If you see ⚠️ instead of 🔥, your hardware or browser is restricting performance.
⚡ Performance & Diagnostics
Check the Performance Icon next to the status pill in the header to see your hardware status:
- 🔥 High-Performance: WebGPU acceleration and Multi-threading are active. OCR will be lightning-fast.
- ⚠️ Compatibility Mode: The browser is running in a restricted sandbox. Performance may be slower as it falls back to CPU-only processing.
Tip: To unlock 🔥 mode, ensure your server headers include COOP/COEP protection.
System Integrity
| Model Assets (Hybrid) |
INIT… |
🔮 Image Processing Modes
These modes prepare the image for the OCR engine. They are NOT the OCR models themselves:
- Default Mini: Balanced speed and accuracy. Smart thresholding with light denoise. Great for clean, modern media.
- Default Full: Maximum fidelity. High-contrast normalization and strong sharpening. Best for classic or low-res captures.
- Adaptive: Adaptive Thresholding. Uses local tile analysis to handle gradients and semi-transparent text boxes with extreme precision.
- Multi-Pass: The Analyst. Runs 5 preprocessing passes and uses "Consensus Voting" to select the most Japanese-like result. Includes a real-time diagnostic overlay with an Engine Indicator to show exactly what is being analyzed.
- Last Resort: The Nuclear Option. Performs advanced textbox isolation and stroke reconstruction. Use when all else fails.
- Contrast: Hard black/white. Best for flat, clean backgrounds.
- Grayscale: Preserved tonal detail. Good for colorful or gradient backgrounds.
- Raw: No digital preprocessing. Direct capture.
🧹 VN‑Optimized Text Validator
Toggle the VN Text Cleaner in the Side Menu (≡) to enable an eight‑layer deterministic cleaning pipeline that removes UI artifacts, normalizes punctuation, and applies visual‑novel‑specific spacing rules. This post‑processing step runs after OCR and significantly improves readability for Japanese visual‑novel text.
Off by default; toggle On for cleaner output.
🔍 Scaling & OCR Engine
Adjust the Scaling slider to upscale the capture before OCR:
- 1x – 2x: Standard 1080p content.
- 3x – 4x: Small or highly packed dialogue boxes.
Choose your OCR Engine:
- Tesseract: Classic engine. Optimized for low-latency standard text.

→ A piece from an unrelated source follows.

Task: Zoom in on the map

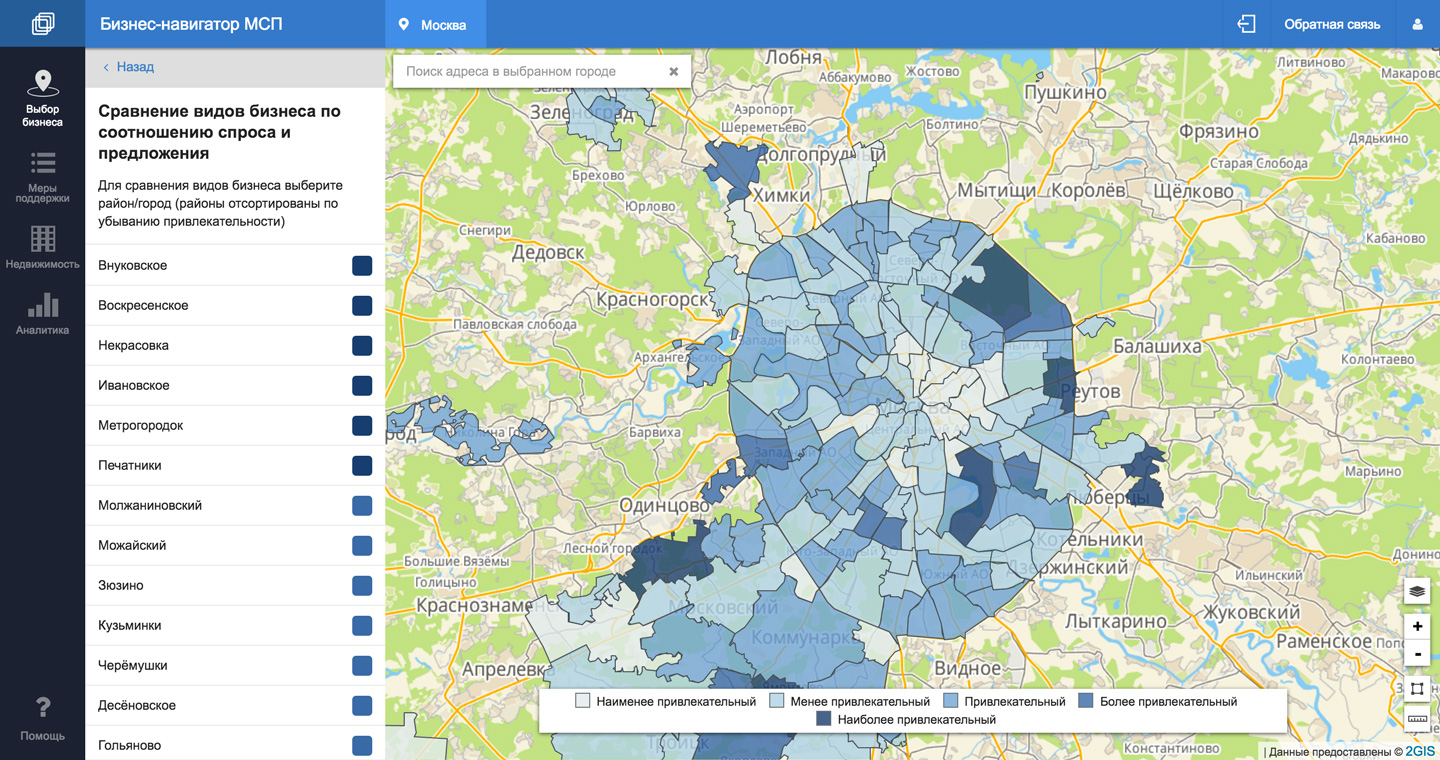Action: (x=1417, y=626)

- PaddleOCR: High-precision neural recognizer. Powered by WebGPU Acceleration and Zero-Allocation memory pooling.
- MangaOCR (Japanese): Premium Transformers model. Optimized with WebGPU Shader Pre-Warming to eliminate stutter.
When PaddleOCR or MangaOCR are selected, the Image Processing Mode dropdown is purposefully bypassed — they use their own high-fidelity pipelines optimized for neural network recognition. Switch back to Tesseract to use preprocessing modes again.

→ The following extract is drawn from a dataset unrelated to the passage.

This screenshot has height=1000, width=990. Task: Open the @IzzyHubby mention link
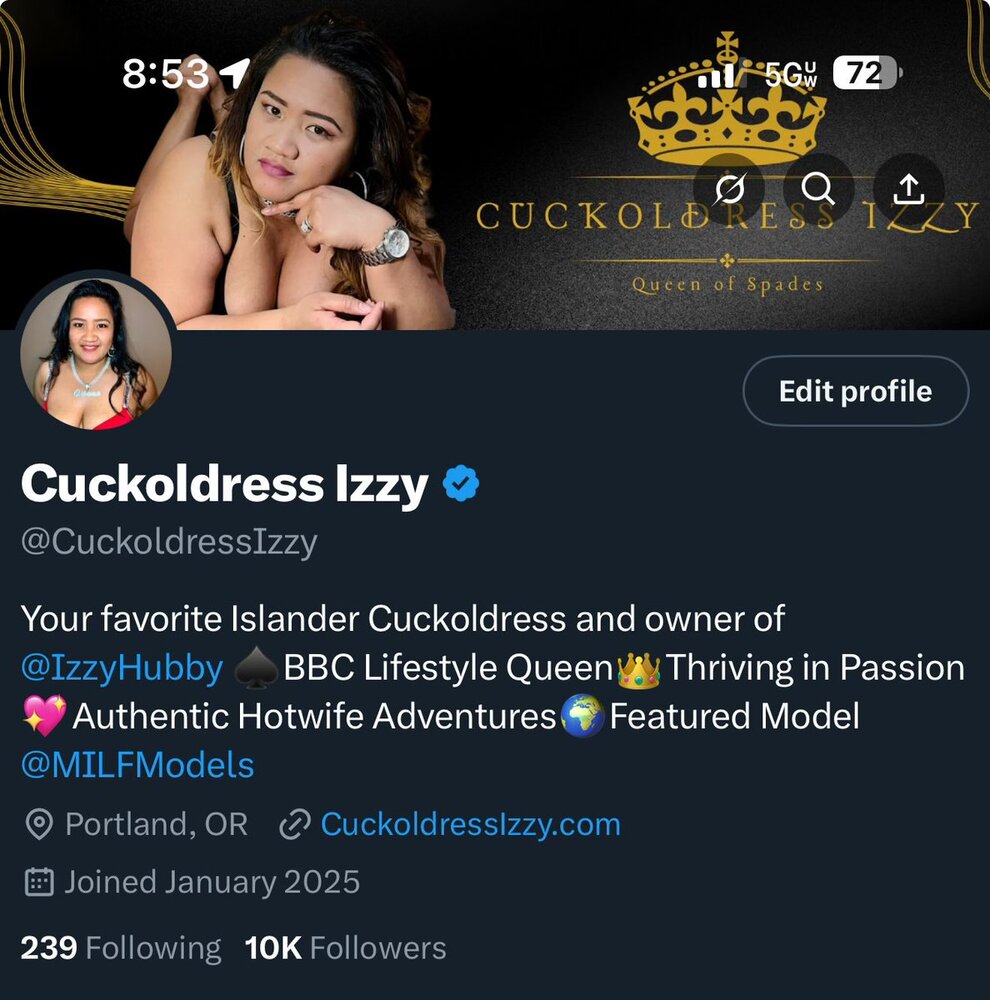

👁️ Autonomous Eye (Auto-Capture)
Use the AUTO button next to RE-CAPTURE to enable hands-free
OCR.
- AUTO: ON — Indicator turns green
- AUTO: OFF — Indicator turns gray
- Clicking toggles automation instantly
- Reflects the global state also found in the side menu
How it works:
- Scans the selected region every 500ms for pixel-level changes.
- Waits 800ms after stabilization to avoid mid-transition frames.

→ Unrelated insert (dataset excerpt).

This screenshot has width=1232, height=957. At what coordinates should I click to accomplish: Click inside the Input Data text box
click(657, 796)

- Works best with a tight capture region around the dialogue text.
🔊 Text-to-Speech
- Select a Japanese voice from the TTS Voice dropdown in the header.
- Click 🔊 next to the latest line to hear it spoken aloud.
- Every history entry also has its own 🔊 button for replaying past lines.
- Select 🔇 TTS Off to disable speech entirely.
📋 High-Speed Clipping (Auto-Copy)
Extract and copy specific text segments from the results tray with zero friction:
- Enable: Turn on Auto-copy selected text in the Side Menu (≡).
- Clip: Simply highlight any text in the transcription area using your mouse.
- Confirm: An accent outline will flash to confirm the text is safely on your clipboard.
💡 Pro Tips
- Deterministic Reset: Use Reset to Defaults in the Side Menu (≡) to clear all cache and restore the v3.1 Gold factory state.
- UI Customization: Use the Side Menu (≡) to adjust the Text Area Size and Text Size to match your device.
- Manga Focus: MangaOCR is strictly optimized for comic panels. For standard Visual Novel UI text, PaddleOCR or Tesseract will almost always yield better results.
- History: The sidebar logs up to 100 lines, restored on next session. Use the 📋 icon next to any entry to copy the full line.